The comprehensive plan change would allow a broader array of freestanding commercial uses, which would be limited to 15,000 square feet per building. Freestanding retail commercial buildings larger than 15,000 square feet could be approved by special exception.
However, the Planning Commission recommended a maximum building size limit of 40,000 square feet for commercial uses, allowed by special exception, be specified for ILW-zoned properties within MECs.
Four speakers during the May 23 public hearing before the County Commission were split on whether the comprehensive plan should be changed as proposed.
Lourdes Ramirez, president of the Sarasota County Coalition of Neighborhood Associations, joined Lobeck in pleading with the commission to forgo it.
Medred and Robert Waechter, a former chairman of the Sarasota County Republican Party, urged the commissioners to proceed with the change.
After the public hearing, Barbetta made the motion to approve the county staff recommendation for the change, without the 40,000-square-foot cap suggested by the Planning Commission. Existing zoning code language already specified a 60,000-square-foot cap that would apply in such cases, he said.
Robinson seconded the motion.
Then Thaxton proposed the amendment for limiting the change to the qualifying MECs in the Urban Service Boundary, saying he felt that was appropriate.
Patterson seconded the motion, with Mason joining them in passing it.
The motion, as amended, passed unanimously.
After the vote, staff sent the amendment package to the Florida Department of Economic Opportunity and other state agencies for review and comment.
Allen Parsons, planning manager in the county’s Planning Services office, told the commission on Aug. 22, “We did not get any significant comments, objections or recommendations” from those agencies.
Therefore, he said, the matter was back before the board in August for formal adoption.
Parsons explained, as he had in May, that the amendment would allow for increased redevelopment opportunities within ILW-zoned properties, located within MECs as of Jan. 1.
In his public comments on Aug. 22, Lobeck also referenced a comment Robinson had made in May: “You have to have reliance on the elected officials to make the right decision” about future development.
“Well it’s easy for elected officials to have that kind of confidence in the judgment of future elected officials,” Lobeck said, “but that’s a reason why you have comprehensive plan limits.”
In the years ahead, he added, “You might get three commissioners who would be willing to do the wrong thing for some favored interest. … So if you believe it’s not prudent to allow huge, big-box retail development in an area designated in your [comprehensive] plan for higher-paying manufacturing, industrial and office jobs, then you want to put in that limit.”
Before the Aug. 22 vote, Patterson asked Parsons for clarification about whether a special exception would allow big-box commercial development in an ILW.
He said that was correct.

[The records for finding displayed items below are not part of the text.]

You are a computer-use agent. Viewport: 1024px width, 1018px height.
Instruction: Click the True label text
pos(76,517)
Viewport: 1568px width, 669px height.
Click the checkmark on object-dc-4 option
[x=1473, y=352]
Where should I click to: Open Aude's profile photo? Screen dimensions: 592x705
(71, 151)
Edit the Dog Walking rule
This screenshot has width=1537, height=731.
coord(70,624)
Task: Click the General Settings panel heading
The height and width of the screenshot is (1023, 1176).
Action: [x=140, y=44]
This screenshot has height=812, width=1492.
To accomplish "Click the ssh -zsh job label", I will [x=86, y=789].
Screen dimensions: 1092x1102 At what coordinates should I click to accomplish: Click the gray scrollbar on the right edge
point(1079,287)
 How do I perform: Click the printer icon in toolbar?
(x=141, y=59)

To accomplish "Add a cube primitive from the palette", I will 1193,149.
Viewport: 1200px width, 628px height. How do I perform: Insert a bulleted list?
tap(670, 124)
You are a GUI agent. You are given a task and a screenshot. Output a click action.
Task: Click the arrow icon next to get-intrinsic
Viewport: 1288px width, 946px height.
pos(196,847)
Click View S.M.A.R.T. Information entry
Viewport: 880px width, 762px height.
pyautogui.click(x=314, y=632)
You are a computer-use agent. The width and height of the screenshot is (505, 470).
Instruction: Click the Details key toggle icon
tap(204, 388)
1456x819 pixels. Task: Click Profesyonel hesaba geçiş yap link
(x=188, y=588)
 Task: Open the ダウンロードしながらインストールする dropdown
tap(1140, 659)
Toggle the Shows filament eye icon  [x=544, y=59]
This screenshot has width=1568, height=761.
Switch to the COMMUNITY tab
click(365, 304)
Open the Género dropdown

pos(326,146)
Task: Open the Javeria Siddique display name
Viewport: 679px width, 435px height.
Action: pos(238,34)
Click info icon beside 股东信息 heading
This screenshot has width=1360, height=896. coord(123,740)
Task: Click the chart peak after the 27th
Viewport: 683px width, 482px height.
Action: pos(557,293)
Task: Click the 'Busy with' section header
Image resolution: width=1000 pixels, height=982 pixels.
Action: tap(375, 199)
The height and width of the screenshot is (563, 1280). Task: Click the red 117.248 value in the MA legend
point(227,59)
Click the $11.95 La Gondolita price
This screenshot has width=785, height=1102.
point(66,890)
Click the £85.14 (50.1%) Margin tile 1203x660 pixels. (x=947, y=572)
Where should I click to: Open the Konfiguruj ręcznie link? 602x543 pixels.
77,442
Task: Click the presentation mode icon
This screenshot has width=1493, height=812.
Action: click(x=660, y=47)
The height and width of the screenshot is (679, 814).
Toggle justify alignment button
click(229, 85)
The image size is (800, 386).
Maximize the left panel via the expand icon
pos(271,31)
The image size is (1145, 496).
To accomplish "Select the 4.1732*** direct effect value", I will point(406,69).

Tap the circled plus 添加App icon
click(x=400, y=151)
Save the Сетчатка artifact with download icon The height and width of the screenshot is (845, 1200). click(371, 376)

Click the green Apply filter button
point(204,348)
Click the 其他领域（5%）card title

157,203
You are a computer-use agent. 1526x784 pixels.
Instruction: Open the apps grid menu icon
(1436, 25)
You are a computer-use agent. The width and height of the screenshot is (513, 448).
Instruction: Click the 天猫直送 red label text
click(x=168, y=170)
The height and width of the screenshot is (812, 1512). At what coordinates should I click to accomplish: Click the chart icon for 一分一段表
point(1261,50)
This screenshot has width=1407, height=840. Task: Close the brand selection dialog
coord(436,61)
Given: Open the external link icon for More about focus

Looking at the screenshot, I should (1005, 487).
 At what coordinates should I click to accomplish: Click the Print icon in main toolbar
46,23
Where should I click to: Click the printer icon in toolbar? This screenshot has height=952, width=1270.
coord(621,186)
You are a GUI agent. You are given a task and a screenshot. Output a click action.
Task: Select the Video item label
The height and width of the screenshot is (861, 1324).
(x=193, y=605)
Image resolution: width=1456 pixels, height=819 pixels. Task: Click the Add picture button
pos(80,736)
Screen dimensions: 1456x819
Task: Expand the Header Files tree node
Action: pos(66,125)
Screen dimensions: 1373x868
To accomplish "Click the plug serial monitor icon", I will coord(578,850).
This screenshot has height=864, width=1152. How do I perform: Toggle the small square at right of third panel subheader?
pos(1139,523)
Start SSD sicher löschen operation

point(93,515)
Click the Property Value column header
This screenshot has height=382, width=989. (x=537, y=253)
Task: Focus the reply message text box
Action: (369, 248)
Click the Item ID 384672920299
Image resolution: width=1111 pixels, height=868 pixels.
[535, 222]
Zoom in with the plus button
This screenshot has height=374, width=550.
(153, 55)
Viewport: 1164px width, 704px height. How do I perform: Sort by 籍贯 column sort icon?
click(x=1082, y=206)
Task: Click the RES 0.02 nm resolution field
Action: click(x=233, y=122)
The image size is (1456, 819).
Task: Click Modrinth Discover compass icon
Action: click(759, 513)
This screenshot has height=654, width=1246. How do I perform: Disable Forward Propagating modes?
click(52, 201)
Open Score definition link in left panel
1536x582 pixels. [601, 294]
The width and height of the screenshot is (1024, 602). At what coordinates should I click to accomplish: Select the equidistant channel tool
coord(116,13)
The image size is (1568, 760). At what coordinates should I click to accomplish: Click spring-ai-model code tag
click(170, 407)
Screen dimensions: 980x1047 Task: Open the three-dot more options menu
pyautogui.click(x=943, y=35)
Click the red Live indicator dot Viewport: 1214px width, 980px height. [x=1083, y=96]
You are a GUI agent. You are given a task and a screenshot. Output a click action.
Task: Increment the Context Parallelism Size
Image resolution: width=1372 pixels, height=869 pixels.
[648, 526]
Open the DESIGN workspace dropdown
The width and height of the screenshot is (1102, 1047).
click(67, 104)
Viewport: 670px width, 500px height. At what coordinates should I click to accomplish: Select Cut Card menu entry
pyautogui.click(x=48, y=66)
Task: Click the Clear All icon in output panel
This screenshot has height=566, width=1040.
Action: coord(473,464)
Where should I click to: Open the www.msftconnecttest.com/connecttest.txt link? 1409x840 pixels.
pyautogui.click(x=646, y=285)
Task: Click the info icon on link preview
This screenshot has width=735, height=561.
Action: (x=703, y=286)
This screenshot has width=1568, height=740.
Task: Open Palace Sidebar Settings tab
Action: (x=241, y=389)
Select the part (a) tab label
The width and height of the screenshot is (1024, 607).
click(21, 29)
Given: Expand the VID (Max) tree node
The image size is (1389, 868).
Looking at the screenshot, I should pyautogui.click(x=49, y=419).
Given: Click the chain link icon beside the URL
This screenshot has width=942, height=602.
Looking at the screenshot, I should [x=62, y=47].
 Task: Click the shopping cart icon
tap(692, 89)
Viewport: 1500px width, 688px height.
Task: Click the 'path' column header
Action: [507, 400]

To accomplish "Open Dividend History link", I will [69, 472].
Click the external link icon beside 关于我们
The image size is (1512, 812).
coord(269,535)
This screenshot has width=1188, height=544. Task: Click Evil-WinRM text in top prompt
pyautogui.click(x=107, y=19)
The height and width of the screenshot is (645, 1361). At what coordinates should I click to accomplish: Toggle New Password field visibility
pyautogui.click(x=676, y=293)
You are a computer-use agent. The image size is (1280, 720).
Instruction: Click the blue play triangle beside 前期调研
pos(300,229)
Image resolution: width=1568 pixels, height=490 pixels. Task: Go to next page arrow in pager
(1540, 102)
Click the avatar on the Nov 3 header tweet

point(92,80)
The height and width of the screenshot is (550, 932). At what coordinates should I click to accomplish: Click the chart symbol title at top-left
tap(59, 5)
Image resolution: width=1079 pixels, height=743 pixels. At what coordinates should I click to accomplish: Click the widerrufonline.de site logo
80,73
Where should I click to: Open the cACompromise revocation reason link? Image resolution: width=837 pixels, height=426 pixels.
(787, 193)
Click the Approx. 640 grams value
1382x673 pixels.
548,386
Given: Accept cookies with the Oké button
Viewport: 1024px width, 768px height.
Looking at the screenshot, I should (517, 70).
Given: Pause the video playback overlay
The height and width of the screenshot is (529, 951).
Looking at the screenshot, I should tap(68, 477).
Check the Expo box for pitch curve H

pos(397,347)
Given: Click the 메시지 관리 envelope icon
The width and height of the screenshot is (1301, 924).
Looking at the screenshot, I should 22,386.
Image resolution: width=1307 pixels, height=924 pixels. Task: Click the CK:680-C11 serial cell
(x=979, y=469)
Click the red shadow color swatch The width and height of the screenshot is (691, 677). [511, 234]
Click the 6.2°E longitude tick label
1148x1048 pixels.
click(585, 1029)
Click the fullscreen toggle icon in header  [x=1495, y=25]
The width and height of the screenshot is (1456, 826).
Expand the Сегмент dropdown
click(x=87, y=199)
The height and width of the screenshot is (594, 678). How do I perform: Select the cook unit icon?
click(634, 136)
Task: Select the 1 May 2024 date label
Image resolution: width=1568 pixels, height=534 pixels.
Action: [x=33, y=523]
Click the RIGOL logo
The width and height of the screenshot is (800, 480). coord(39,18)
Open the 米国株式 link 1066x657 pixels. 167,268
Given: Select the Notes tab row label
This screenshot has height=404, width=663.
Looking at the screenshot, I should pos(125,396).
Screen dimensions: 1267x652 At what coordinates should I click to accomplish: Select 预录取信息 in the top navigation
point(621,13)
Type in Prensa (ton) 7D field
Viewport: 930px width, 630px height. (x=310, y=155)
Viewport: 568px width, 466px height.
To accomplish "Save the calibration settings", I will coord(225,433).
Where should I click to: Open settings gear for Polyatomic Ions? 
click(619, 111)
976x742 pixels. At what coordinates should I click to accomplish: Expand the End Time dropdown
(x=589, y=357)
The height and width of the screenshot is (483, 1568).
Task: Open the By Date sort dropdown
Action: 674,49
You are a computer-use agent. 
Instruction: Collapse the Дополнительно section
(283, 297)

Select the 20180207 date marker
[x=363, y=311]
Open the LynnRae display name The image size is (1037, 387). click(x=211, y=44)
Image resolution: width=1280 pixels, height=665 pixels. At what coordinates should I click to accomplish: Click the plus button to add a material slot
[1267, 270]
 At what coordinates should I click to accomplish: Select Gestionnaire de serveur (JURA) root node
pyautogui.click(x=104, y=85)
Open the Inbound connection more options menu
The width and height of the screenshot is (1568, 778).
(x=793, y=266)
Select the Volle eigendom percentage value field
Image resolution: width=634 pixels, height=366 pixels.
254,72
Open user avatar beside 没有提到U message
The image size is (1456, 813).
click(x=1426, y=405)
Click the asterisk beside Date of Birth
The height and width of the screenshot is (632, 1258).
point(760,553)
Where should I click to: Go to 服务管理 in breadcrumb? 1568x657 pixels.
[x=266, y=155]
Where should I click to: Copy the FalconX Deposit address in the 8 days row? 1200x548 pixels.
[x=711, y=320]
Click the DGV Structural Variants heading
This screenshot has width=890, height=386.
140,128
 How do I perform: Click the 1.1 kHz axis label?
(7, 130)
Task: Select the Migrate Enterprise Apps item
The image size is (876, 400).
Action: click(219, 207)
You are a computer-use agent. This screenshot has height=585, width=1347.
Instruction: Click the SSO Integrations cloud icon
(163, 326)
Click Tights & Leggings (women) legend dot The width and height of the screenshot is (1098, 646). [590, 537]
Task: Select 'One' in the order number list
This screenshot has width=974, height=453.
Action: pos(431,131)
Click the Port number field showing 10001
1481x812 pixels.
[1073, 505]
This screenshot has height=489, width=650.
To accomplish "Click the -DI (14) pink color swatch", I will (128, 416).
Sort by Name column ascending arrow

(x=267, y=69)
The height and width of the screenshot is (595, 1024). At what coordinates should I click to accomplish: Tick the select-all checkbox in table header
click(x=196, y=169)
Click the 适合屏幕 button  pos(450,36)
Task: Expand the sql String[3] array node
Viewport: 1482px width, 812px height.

Retail sales development larger than 60,000 square feet could be allowed by special exception in ILW-zoned areas.
Since she had been on the board, Patterson said, “We’ve had a couple [of requests] come to us … that were substantially in excess of 40,000 square feet. Actually, I remember turning down at least one that was in an MEC.”
Parsons reiterated that a special exception was needed for any freestanding retail commercial building in an MEC in an ILW zone that was larger than 15,000 square feet.
Parsons also pointed out that the entire county had only about 6,000 acres in MECs, and about 1,400 of those acres — 24% — are in ILW zones. Finally, only about 600 of those latter acres have frontage on major arteries.
“That’s good information,” Patterson told him.
“It’s good information as long as the date maintains itself in the plan,” Thaxton interjected, referring to the Jan. 1 effectiveness date for the MECs to be included in the comprehensive land change.
“Right,” Patterson replied.
After Robinson closed the public hearing, Mason made the motion to approve the amendment without the reference to the Urban Service Boundary. Barbetta seconded the motion. It passed 3-2, with Robinson joining Mason and Barbetta in the majority.